Sou acumuladora de sentimentos, emoções, lembranças, não de objetos; só permanecem aqueles com essência. Há uma exceção, e não entendo o motivo.

Acumulo chaves. Não todas. Deixei para trás as de casas em que morei, as de carros que tive, as de salas e consultórios onde atendi; o vivido trago em mim. Mantenho as que não sei a que espaço, fechadura pertencem, aquelas que desconheço o que trancam ou abrem.

Elas estão em uma caixa quadrada, não muito grande, talvez 10cmx10cm, com 6 cm de profundidade, mais ou menos, em uma das gavetas do armário da sala. Contradizem todo o resto que existe ali, mas não consigo me desfazer delas.

Posso pensar em diversas explicações. Todas tentativas, nenhuma resposta. Se existem, já tiveram uma função. Se estão comigo, a algo da minha vida já deram acesso. Se não lembro, talvez tenha trancafiado por algum motivo. Se delas me desfaço, impedirei a abertura que possa me trazer libertação ou me liberarei daquilo que me prende?
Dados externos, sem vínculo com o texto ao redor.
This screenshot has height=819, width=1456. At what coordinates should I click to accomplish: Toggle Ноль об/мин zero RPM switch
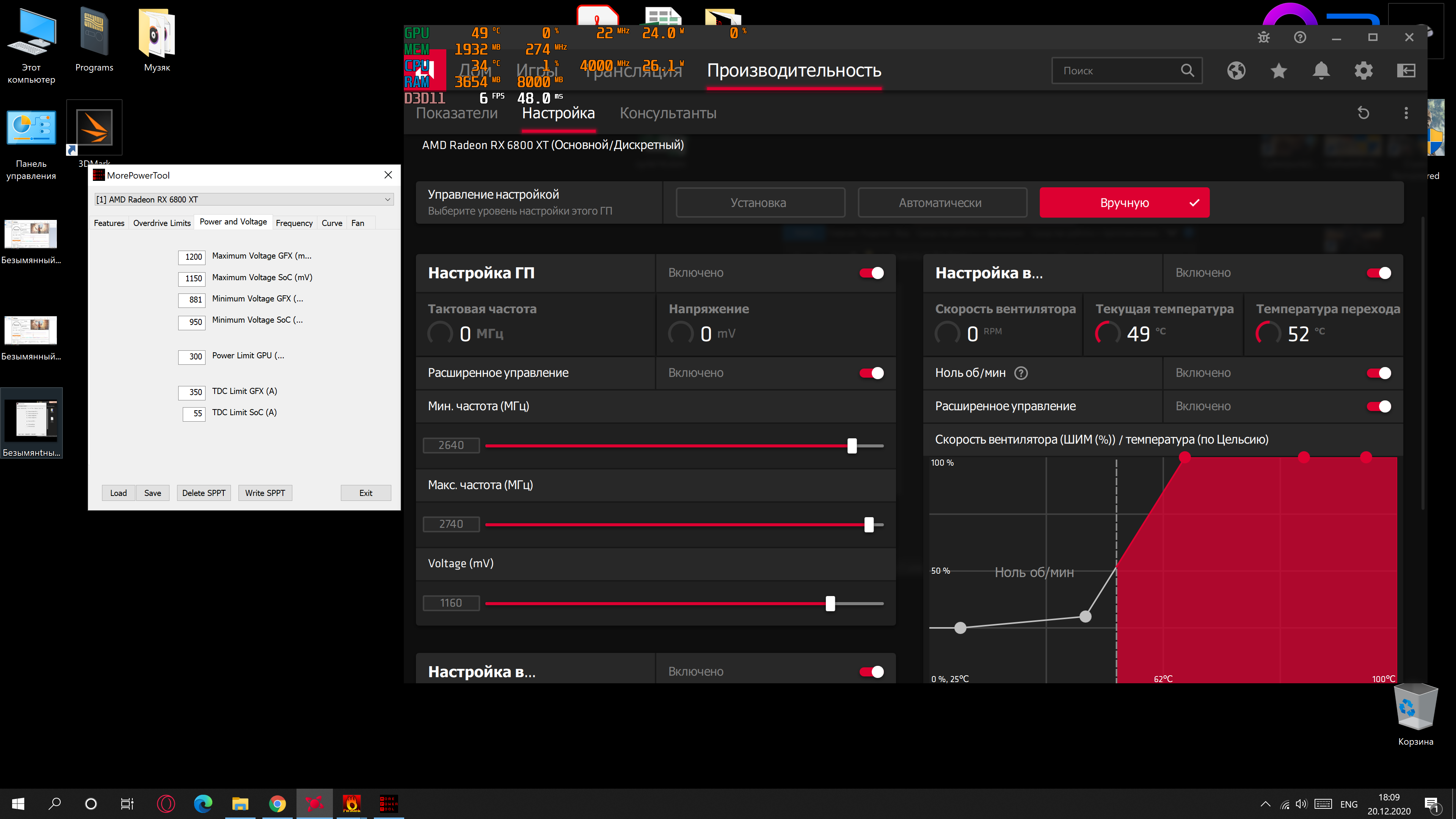(x=1379, y=373)
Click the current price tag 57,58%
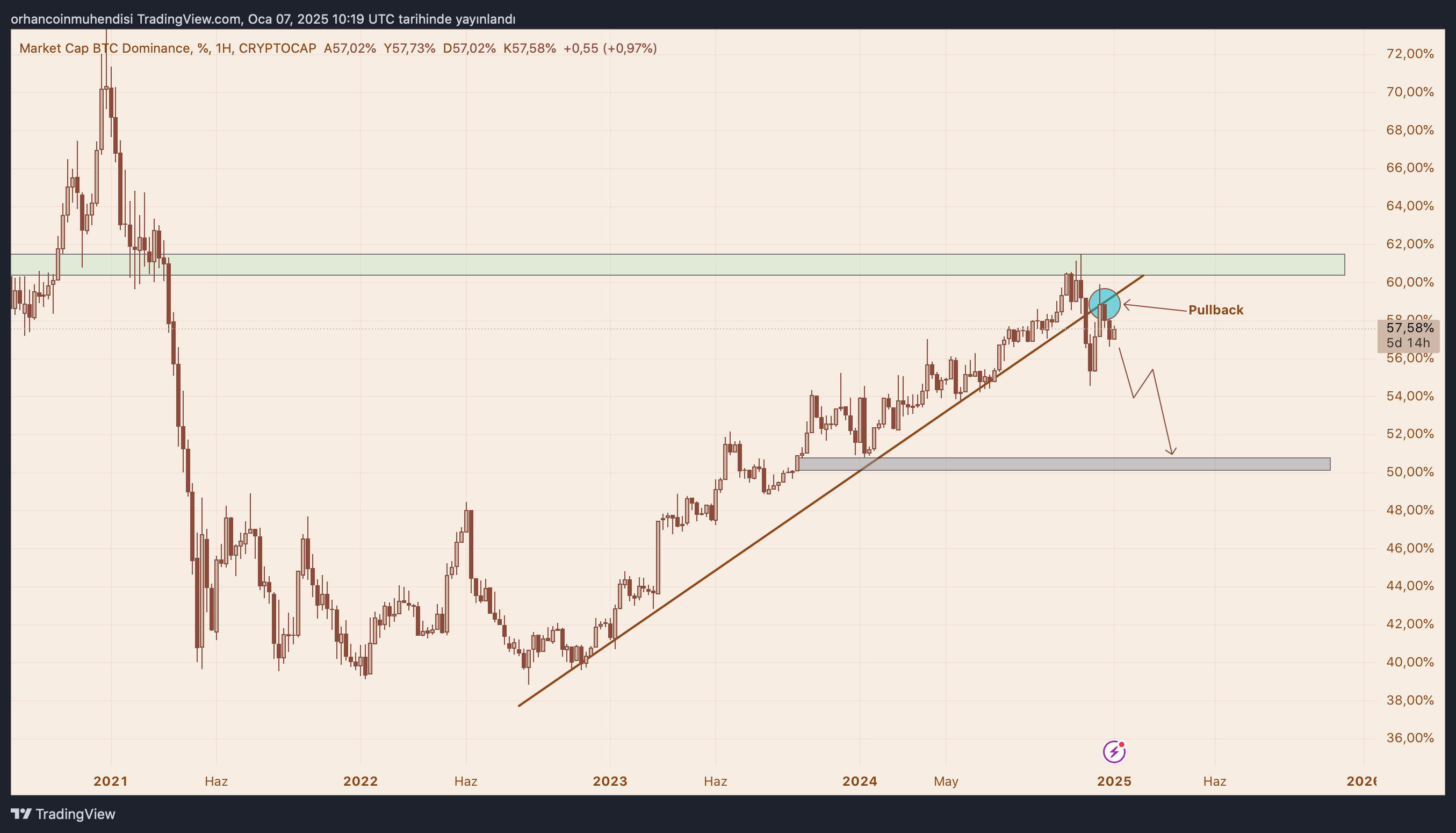This screenshot has height=833, width=1456. [1410, 328]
E se alguém as encontrar, entenderá que não lhe pertencem, e, portanto, não pode usá-las? Chaves usadas sem permissão, não abrem, arrombam.

A caixa onde as guardo não tem chave, pois se eu a perdesse, perderia junto qualquer possibilidade de decifrar meus enigmas.

Nas chaves, a essência de todas as respostas que busco.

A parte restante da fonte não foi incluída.